*Written task*
Reproduce only the part that opens with the line containing "The width and height of the screenshot is (539, 645)." and closes with the line containing "Action: (x=170, y=46)", substituting "How can I perform" for "How do I perform" and leaving everything else unchanged.

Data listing
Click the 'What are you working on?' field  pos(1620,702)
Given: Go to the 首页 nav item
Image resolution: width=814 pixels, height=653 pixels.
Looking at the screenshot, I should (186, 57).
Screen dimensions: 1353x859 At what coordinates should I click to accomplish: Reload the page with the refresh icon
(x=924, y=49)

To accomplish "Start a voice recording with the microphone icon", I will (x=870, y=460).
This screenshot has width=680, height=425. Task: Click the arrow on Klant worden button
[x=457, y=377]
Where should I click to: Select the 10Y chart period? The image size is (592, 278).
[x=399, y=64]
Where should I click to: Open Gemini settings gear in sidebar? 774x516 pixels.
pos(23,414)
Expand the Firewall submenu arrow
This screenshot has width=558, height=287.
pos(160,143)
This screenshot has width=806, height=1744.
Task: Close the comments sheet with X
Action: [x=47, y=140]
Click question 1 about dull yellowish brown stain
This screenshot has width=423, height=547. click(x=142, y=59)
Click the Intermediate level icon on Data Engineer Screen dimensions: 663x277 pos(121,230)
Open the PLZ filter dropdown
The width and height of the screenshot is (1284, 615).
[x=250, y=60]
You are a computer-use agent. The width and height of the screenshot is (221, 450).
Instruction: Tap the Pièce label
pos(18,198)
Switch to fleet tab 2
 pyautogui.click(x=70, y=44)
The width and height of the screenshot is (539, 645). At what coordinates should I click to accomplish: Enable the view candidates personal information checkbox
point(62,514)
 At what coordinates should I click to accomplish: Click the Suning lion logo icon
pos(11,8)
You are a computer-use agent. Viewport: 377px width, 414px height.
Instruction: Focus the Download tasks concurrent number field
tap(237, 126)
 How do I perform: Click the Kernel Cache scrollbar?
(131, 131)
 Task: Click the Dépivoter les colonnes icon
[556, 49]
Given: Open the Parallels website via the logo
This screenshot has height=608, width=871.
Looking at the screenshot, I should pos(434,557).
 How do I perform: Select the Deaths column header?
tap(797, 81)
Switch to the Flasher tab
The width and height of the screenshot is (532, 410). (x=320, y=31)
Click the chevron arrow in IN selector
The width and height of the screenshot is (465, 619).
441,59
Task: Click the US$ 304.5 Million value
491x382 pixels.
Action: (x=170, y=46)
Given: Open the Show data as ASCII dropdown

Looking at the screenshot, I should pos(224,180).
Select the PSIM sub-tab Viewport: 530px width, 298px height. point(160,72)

*Written response*
The width and height of the screenshot is (539, 645). At what coordinates should I click to accomplish: Enable the view candidates personal information checkbox
point(62,514)
 At what coordinates should I click to accomplish: Click the Suning lion logo icon
pos(11,8)
You are a computer-use agent. Viewport: 377px width, 414px height.
Instruction: Focus the Download tasks concurrent number field
tap(237, 126)
 How can I perform: Click the Kernel Cache scrollbar?
(131, 131)
 Task: Click the Dépivoter les colonnes icon
[556, 49]
Given: Open the Parallels website via the logo
This screenshot has height=608, width=871.
Looking at the screenshot, I should pos(434,557).
 How can I perform: Select the Deaths column header?
tap(797, 81)
Switch to the Flasher tab
The width and height of the screenshot is (532, 410). (x=320, y=31)
Click the chevron arrow in IN selector
The width and height of the screenshot is (465, 619).
441,59
Task: Click the US$ 304.5 Million value
491x382 pixels.
Action: (x=170, y=46)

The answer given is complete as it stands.